Some crooks take a sinister approach to romance scams by blackmailing their victims. As romance scams become more complex in the digital age, criminals can demand payment to prevent compromising photos or videos of a victim from being distributed online or sent directly to people the victim knows. .
“In April 2021, an Austin resident reported to BBB Scam Tracker that he had been contacted by an individual claiming to be a hacker who had accessed the victim’s webcam without their knowledge,” said Katie Galan of the BBB .
In order to prevent the recorded video from being sent to the victim’s contacts and subsequent social networks, the scammer demanded $ 1,000 via bitcoin transactions within 48 hours, Galan said.
This month, a Waco-area resident reported to BBB Scam Tracker that he was contacted by someone on Facebook who seemed interested in a romantic relationship and made a video call.
After the call ended, the scammer told the victim that the video was recorded and demanded payment through gift cards or mobile banking apps to prevent the video from being shown online.
While these scams generally progress in the same way as the Austin resident’s experience, BBB Scam Tracker recently saw a nationwide increase in reports of the victim voluntarily providing compromising material to the scammer after meeting via a dating app or social networking site – falling straight into their scam or ploy.
Here’s how the scam works:
You meet someone you are interested in on a dating app. The person sends you risky photos of themselves and asks for them in return.
If you send the images or videos, then the scammer will start blackmailing you. Scammers use your phone number or social media profile to look up the names of your friends, family, and even co-workers or supervisor. Then they threaten to send those photos to your contacts.

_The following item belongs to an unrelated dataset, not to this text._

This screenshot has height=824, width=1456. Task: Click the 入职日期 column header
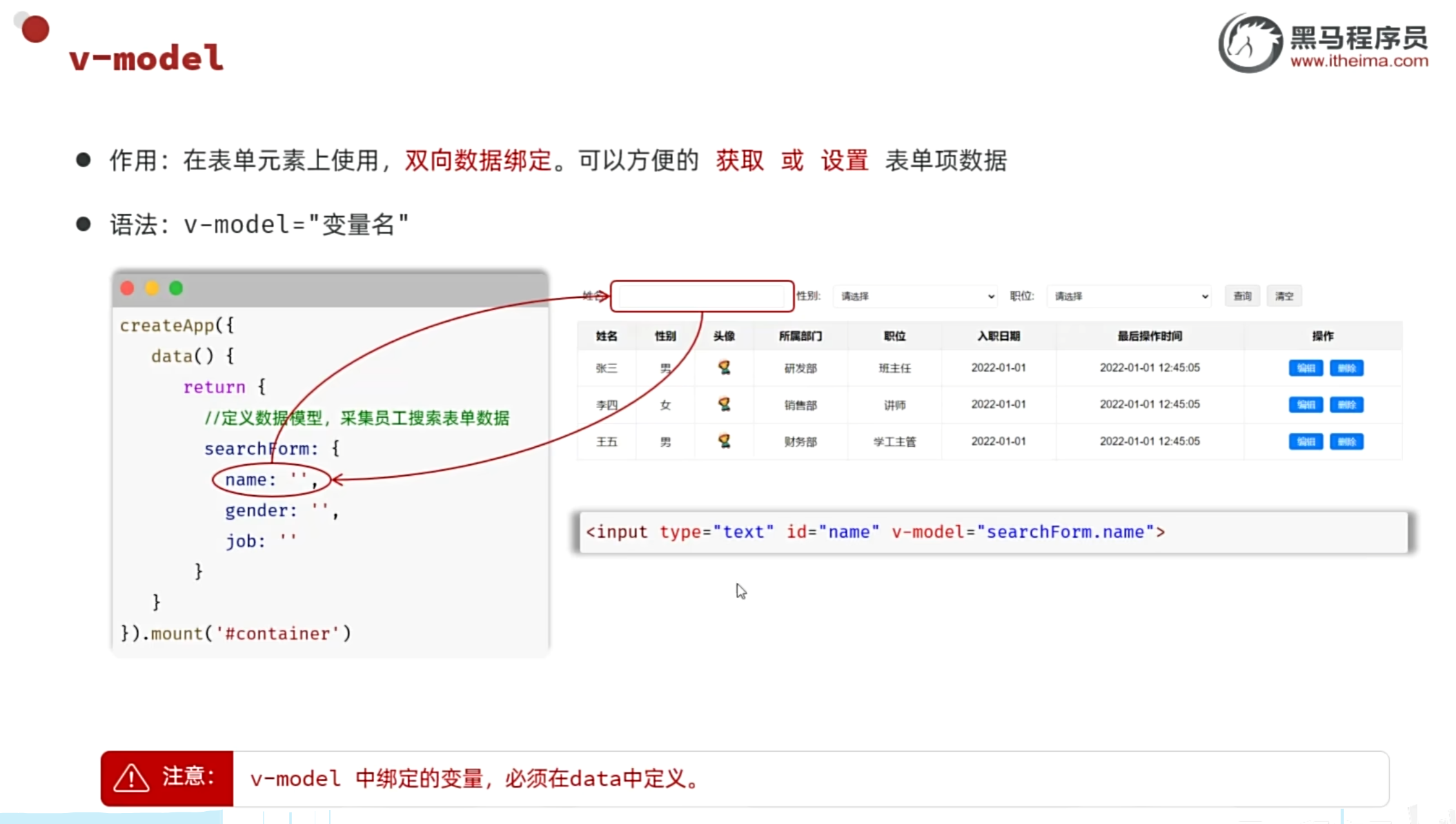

According to a report, after a compromising video call, a woman started “blackmailing me, [threatening] broadcast the video footage on social media and send it to my friends and family. [Then] a guy took over the blackmail. They were asking for $ 3,000.
According to Galan, “Scammers often request payment by gift card or wire transfer, all methods that cannot be traced to them and prevent you from getting your funds back. If you cooperate, you will lose your money, and there is no guarantee that the crooks will remove the images and videos. In fact, scammers will likely continue to contact you, periodically asking you for more money. “
Galan has advice from the BBB on how to avoid these scams.
“Never share your personal information with someone you just met,” Galan said. “Don’t give out your cell phone number, home address, email address, or even your social media profile to a stranger. Wait until you know and trust someone, preferably when you already have it. met in person. “
Look for your love interest. A telltale sign that you are dealing with a con artist is a stolen profile picture. Perform a reverse image search of the person’s profile photo to make sure it’s not used under a different name or across multiple profiles.
Think before you send photos or videos. Once you send a photo or video, you cannot retrieve it. Remember that even video calls can be recorded and use common sense to protect your reputation.
Don’t pay crooks money. Even if you pay them, you have no guarantee that the crooks won’t use the photos or videos anyway. In addition, your money could finance criminal activities.